Şu üç ifadenin alıntı metinle uyuşup uyuşmadığını evet ya da hayır diye belirtin ve her birinin yanına metnin karar verdiren sözlerini tırnak içinde aktarın.
1. Alıntıda konuşan kişi polisten korktuğunu söylüyor.
2. Anadolu Atayün 15 Temmuz'dan önce gözaltına alınıp tutuklanmıştır.
3. Birsen Atayün yaşadıklarını Kronos'a anlatmıştır.

* _Alıntı metin_
________________________
• Turkhane Logo

"Tutuklanmaktan değil, halktan, yapabileceklerinden korktum"

"Benim korkum polisten değil, ben halktan korktum. Tutuklanmaktan korkmadım. Ölmekten de korkmadım. Ben onların yapabileceği başka şeylerden korktum."

23:59 10 Kasım 2020 Salı
"Benim korkum polisten değil, ben halktan korktum. Tutuklanmaktan korkmadım. Ölmekten de korkmadım. Ben onların yapabileceği başka şeylerden korktum."



15 Temmuz’dan önce gözaltına alınarak tutuklanan eski emniyet müdürü ve polis başmüfettişi Anadolu Atayün’ün eşi Birsen Atayün yaşadığı hukuksuzlukları Kronosa anlattı.

“BUNLARIN ÇOK VAHŞİ OLDUĞUNU DÜŞÜNDÜM”
________________________
* _Sağlanan veriler_
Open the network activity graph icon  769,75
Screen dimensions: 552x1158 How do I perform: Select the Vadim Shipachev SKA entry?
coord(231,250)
________________________
* _Yazılı cevap_
1. Hayır: "Benim korkum polisten değil"
2. Evet: "15 Temmuz’dan önce gözaltına alınarak tutuklanan eski emniyet müdürü ve polis başmüfettişi Anadolu Atayün’ün"
3. Evet: "yaşadığı hukuksuzlukları Kronosa anlattı"